In 2001 the UK Department of Health funded pilot community-based interventions to improve fruit and vegetable intakes in five economically deprived areas of England. The effectiveness of the programme and the use of a brief tool for evaluating community interventions are reported here.
Data on intakes of and beliefs about fruit and vegetables were collected by a short postal questionnaire (FACET – Five-a-day Community Evaluation Tool) simultaneously from 810 individuals living in the pilot communities and 270 individuals who were participating in an unrelated observational study (controls). Data were collected before and after a 12-month intervention period. Quantitative dietary data derived from 7-day food diaries available for control subjects were used to assess the ability of the FACET questionnaire to estimate fruit and vegetable intakes.
Compared with controls, the intervention group significantly increased their knowledge of the 5-a-day optimum (P < 0.01) and reported increased access to fruits and vegetables (P < 0.001).

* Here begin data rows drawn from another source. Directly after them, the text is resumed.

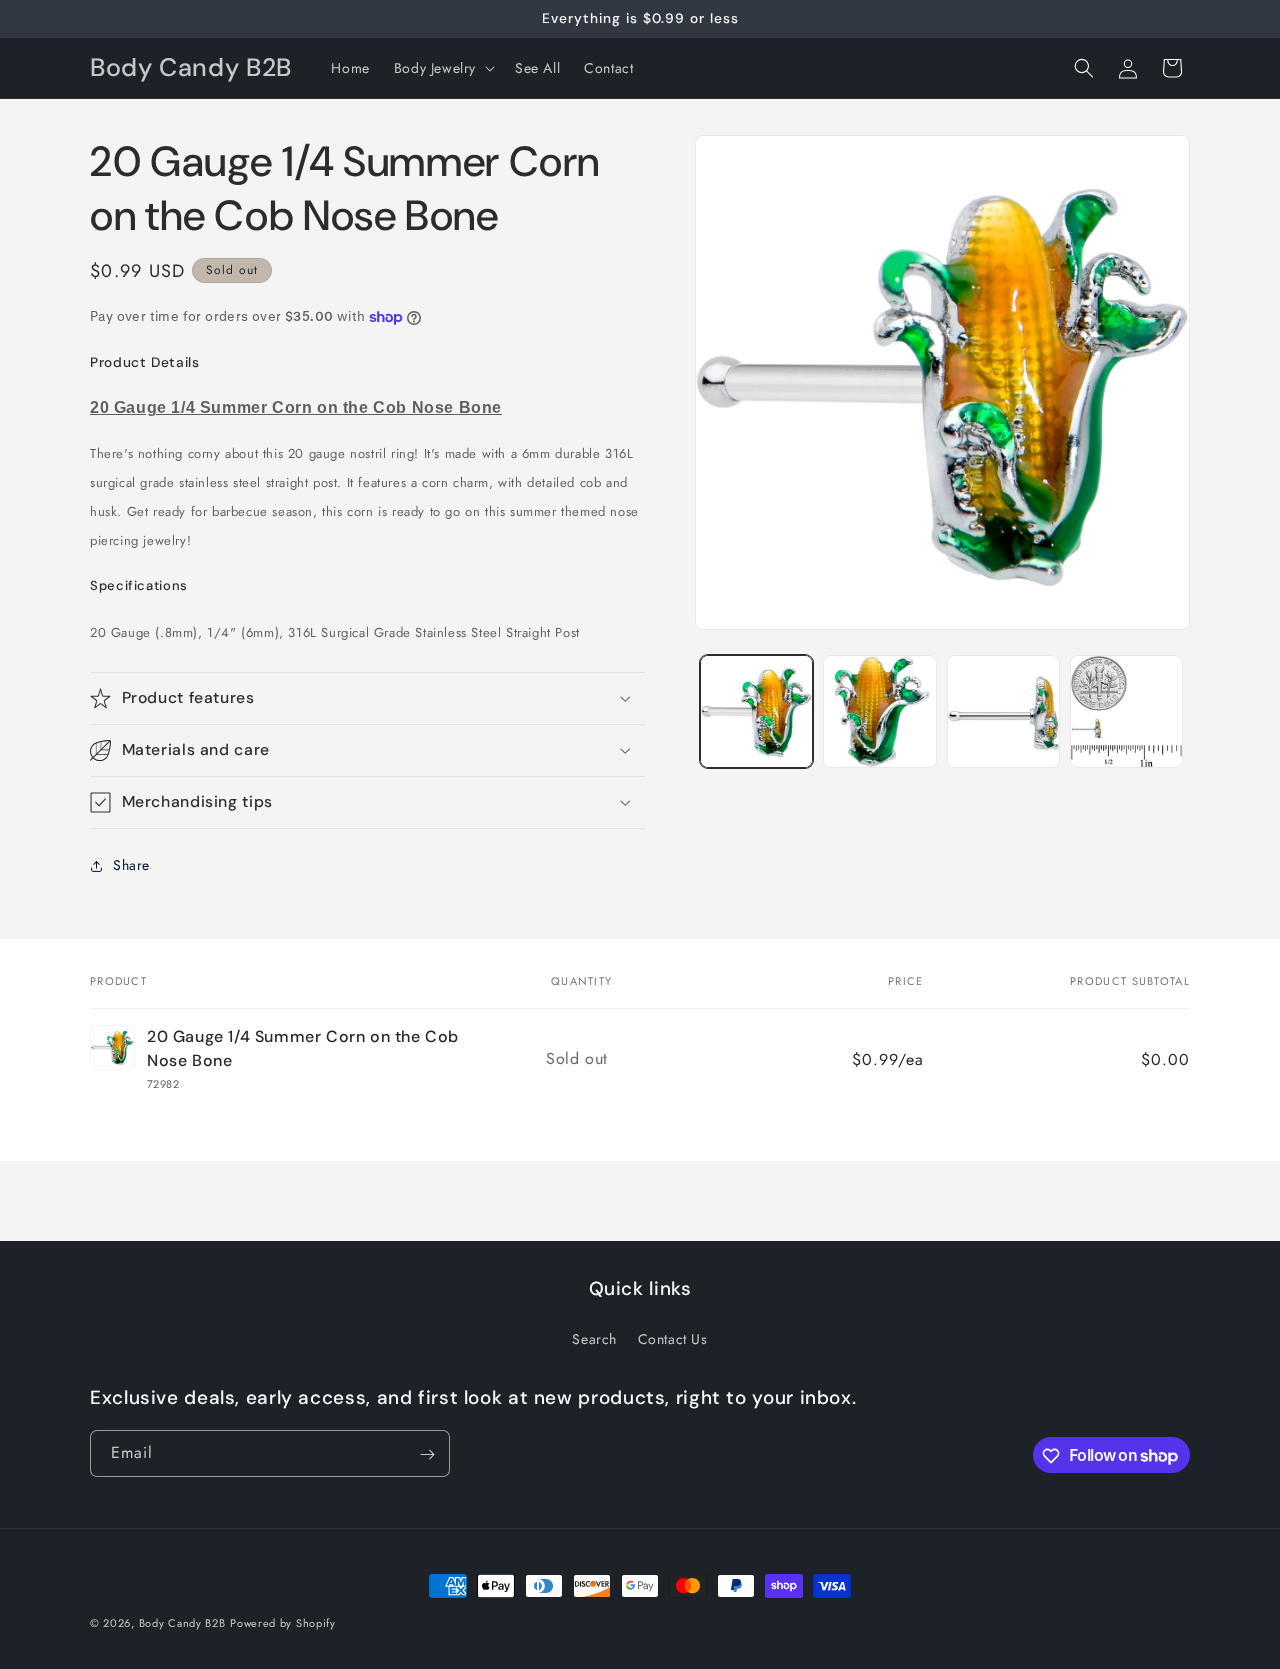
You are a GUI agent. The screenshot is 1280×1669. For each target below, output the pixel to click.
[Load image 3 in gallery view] (1003, 711)
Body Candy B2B (182, 1623)
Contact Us (673, 1338)
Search (594, 1338)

Overall, the intervention had no demonstrable effect on total fruit and vegetable intakes as measured by FACET. However, smoking habit strongly predicted change in fruit and vegetable intakes (P < 0.01) in the intervention group. Opposite trends were observed in the two groups, with ‘smokers’ and ‘non-smokers’ in the intervention and control groups respectively reducing their fruit and vegetable intakes. The FACET questionnaire agreed with food diary estimates of fruit and vegetable intakes in 56% of cases.

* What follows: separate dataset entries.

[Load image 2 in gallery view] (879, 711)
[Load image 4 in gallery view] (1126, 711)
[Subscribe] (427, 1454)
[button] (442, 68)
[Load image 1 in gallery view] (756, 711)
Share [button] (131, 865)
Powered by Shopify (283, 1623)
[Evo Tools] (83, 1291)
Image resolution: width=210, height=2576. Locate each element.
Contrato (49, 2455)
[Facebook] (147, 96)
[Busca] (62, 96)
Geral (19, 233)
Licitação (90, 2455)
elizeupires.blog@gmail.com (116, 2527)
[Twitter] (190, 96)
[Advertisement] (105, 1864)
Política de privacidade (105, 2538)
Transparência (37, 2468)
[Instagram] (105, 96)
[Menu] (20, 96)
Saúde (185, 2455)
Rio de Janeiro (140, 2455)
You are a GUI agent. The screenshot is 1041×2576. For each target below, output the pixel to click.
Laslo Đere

Community-based interventions can produce important changes in knowledge of and access to fruit and vegetables. However, in this study change in fruit and vegetable intakes was strongly influenced by smoking habit. This bias needs to be considered in planning future intervention and evaluation programmes. The FACET questionnaire provides acceptable estimates of fruit and vegetable intakes which may be used for grading intake in large community-based projects.